マルチゾーンの Google Distributed Cloud(GDC)エアギャップ環境で複数のゾーンにまたがるリソースへのアクセスを維持するには、一貫したグローバル 権限スキームを実装する必要があります。GDC には、ゾーンレベルのアクセスを追跡して管理することなく、グローバル権限を制御できる Identity and Access Management(IAM)機能が用意されています。
このドキュメントは、GDC 環境内の複数のゾーンにまたがるリソースのアクセス制御の開発と保守を担当する、プラットフォーム管理者グループ内の IT 管理者を対象としています。

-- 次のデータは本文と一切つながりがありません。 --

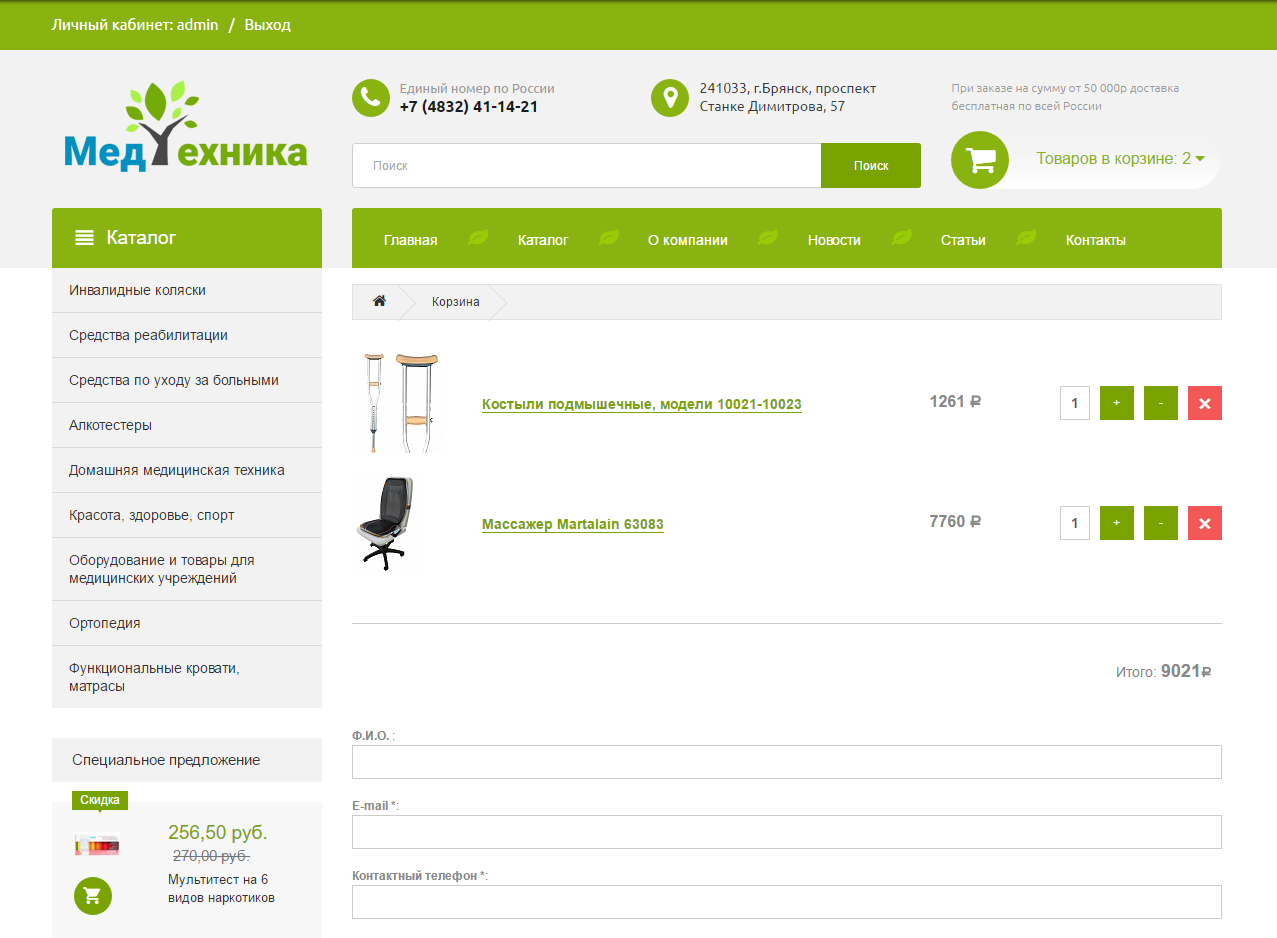
Task: Delete Martalain massager using red X
Action: [x=1204, y=523]
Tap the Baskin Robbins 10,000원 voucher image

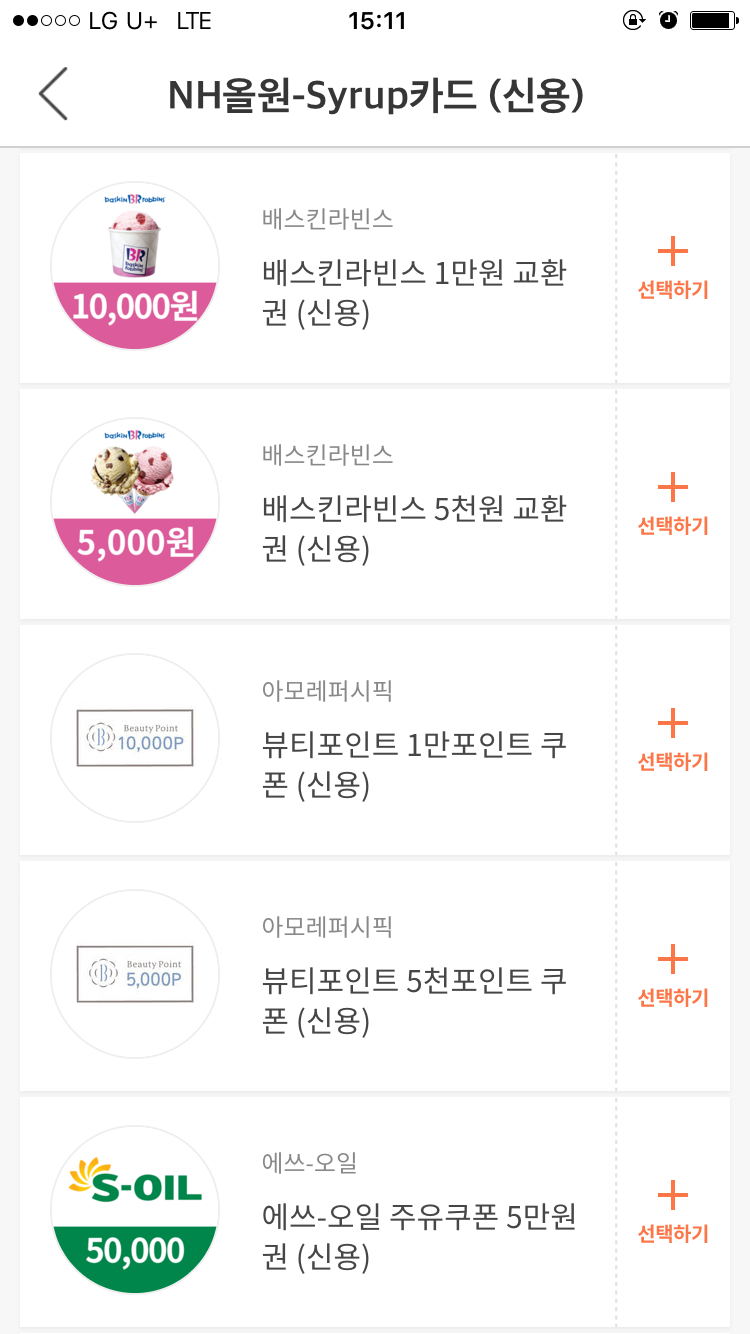click(x=135, y=266)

詳細については、 GDC エアギャップ環境のドキュメントの対象読者をご覧ください。
環境全体にまたがるアクセス
GDC には、ゾーンと各ゾーン内のリソースへのアクセスを制御するための IAM 機能がいくつか用意されています。
グローバル ロールの管理
GDC には、すべてのゾーンにまたがる IAM ロールを自動的に適用して管理できる、組み込みのグローバル権限制御が用意されています。権限をグローバルに制御することで、各ゾーンでロールを手動で適用する必要があるセグメント化されたユースケース を排除できます。ロールベースのアクセス制御 (RBAC) __はデフォルトでグローバルですが、必要に応じてきめ細かいゾーン別の権限 割り当てを行うことができます。

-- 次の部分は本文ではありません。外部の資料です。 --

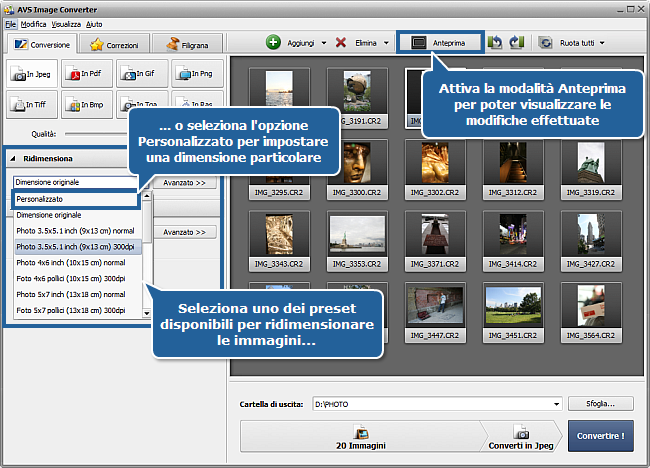Select In Png as output format

click(x=196, y=73)
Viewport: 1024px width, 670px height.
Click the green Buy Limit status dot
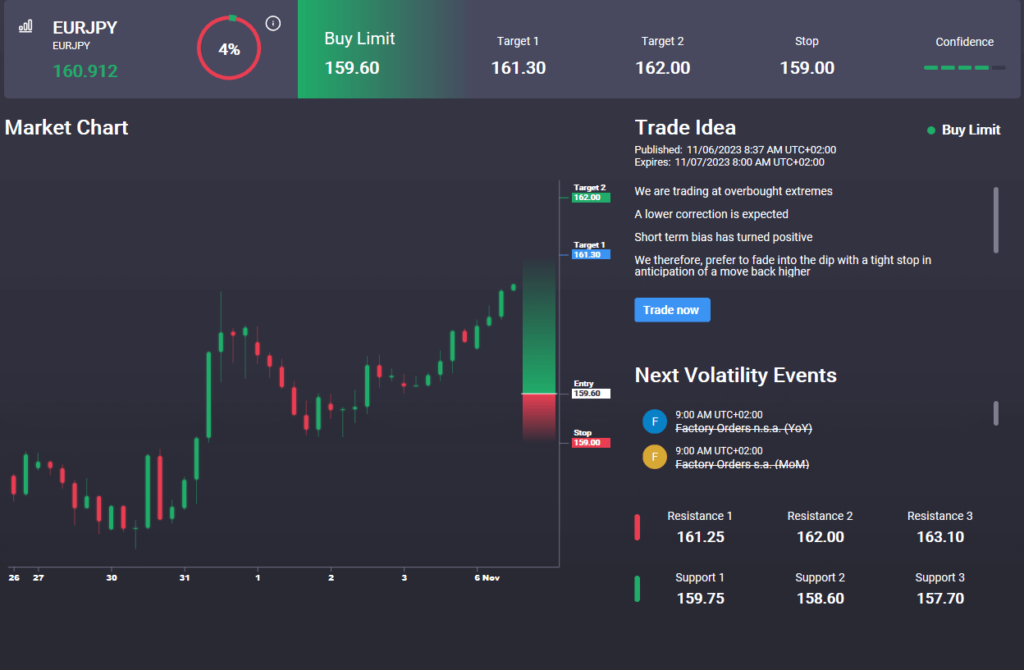click(931, 130)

たとえば、プロジェクトのリソースにアクセスする必要がある新しいデベロッパーがいるとします。プロジェクトはデフォルトでグローバルであるため、環境内のすべてのゾーンにまたがります。 各ゾーンでプロジェクトにアクセスするために必要なロールを手動で適用して管理するのではなく、プロジェクトのグローバル アクセスロールを適用します。このロールは、プロジェクトが存在するすべてのゾーンに自動的に適用されます。新しいデベロッパーのプロジェクト アクセスは環境とともに進化し、環境が拡大すると新しいゾーンに自動的に 伝播されます。
GDC でのロール バインディングの詳細については、 アクセス権の付与と取り消しをご覧ください。
グローバル ユーザー権限の制御
GDC には、各ゾーンに個別にログインする手間をかけずに、環境内のユーザーの認証を効率化する ID プロバイダ(IdP) が用意されています。IdP は、ユーザー ID を一元的に管理して保護し、認証サービスを提供するシステムです。既存の IdP に接続すると、ユーザーは GDC 内で個別のユーザー アカウントを作成または管理することなく、組織の認証情報を使用して GDC にアクセスできます。IdP はデフォルトで複数のゾーンにまたがるように 構成されたグローバル リソースであるため、作業するゾーンに関係なく、同じ IdP を介して GDC にアクセスできます。GDC の IdP の詳細については、 ID プロバイダに接続するをご覧ください。
グローバル ワークロードとサービス権限の制御
人間が IdP を使用してゾーン間の認証を効率化できるのと同様に、 ワークロードとサービスも 環境内のグローバル認証をサービス アカウントを使用して利用できます。サービス アカウントは、 ワークロードとサービスがリソースをプログラムで消費し、 マイクロサービスに安全にアクセスするために使用するアカウントです。サービス アカウントはデフォルトで複数のゾーンにまたがるように 構成されたグローバル リソースであるため、ワークロードとサービスは 1 つのグローバル権限セットを使用して、環境全体にまたがるリソースに均一に アクセスできます。
たとえば、ストレージ ボリュームが接続された VM があるとします。 ボリュームは 2 つのゾーンにまたがる可能性があるため、VM が ボリュームにアクセスできるようにするには、ボリュームが存在するすべてのゾーンでアクセス権が必要です。 グローバル サービス アカウントを使用すると、VM にストレージ ボリュームへのアクセス権を 1 回付与するだけで、ボリュームが存在するすべてのゾーンに伝播されます。この 機能を使用すると、 ゾーン固有のアクセスを管理することなく、ユニバーサル スケールでアクセスを構成できます。
GDC のサービス アカウントの詳細については、 サービス アカウントで認証するをご覧ください。